▼

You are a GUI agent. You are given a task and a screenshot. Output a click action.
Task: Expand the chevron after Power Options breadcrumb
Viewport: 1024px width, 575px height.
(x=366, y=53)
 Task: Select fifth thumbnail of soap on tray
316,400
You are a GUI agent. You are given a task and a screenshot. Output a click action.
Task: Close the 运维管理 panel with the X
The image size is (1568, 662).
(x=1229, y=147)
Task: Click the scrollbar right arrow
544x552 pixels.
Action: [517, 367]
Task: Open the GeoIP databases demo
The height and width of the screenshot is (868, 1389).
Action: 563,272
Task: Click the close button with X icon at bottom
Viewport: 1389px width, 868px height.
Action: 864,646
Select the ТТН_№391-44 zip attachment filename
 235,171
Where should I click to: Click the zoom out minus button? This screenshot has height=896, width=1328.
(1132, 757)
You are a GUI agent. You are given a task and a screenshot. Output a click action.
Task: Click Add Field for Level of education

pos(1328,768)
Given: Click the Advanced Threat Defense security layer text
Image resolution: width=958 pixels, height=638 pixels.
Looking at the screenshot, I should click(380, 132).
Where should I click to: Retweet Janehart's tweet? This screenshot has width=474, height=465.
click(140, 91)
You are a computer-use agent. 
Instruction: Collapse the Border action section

▲

■ Exercise objective: Reproduce every line of the material above verbatim.

■ Answer to this exercise:
You are a GUI agent. You are given a task and a screenshot. Output a click action.
Task: Expand the chevron after Power Options breadcrumb
Viewport: 1024px width, 575px height.
(x=366, y=53)
 Task: Select fifth thumbnail of soap on tray
316,400
You are a GUI agent. You are given a task and a screenshot. Output a click action.
Task: Close the 运维管理 panel with the X
The image size is (1568, 662).
(x=1229, y=147)
Task: Click the scrollbar right arrow
544x552 pixels.
Action: [517, 367]
Task: Open the GeoIP databases demo
The height and width of the screenshot is (868, 1389).
Action: 563,272
Task: Click the close button with X icon at bottom
Viewport: 1389px width, 868px height.
Action: 864,646
Select the ТТН_№391-44 zip attachment filename
 235,171
Where should I click to: Click the zoom out minus button? This screenshot has height=896, width=1328.
(1132, 757)
You are a GUI agent. You are given a task and a screenshot. Output a click action.
Task: Click Add Field for Level of education

pos(1328,768)
Given: Click the Advanced Threat Defense security layer text
Image resolution: width=958 pixels, height=638 pixels.
Looking at the screenshot, I should click(380, 132).
Where should I click to: Retweet Janehart's tweet? This screenshot has width=474, height=465.
click(140, 91)
You are a computer-use agent. 
Instruction: Collapse the Border action section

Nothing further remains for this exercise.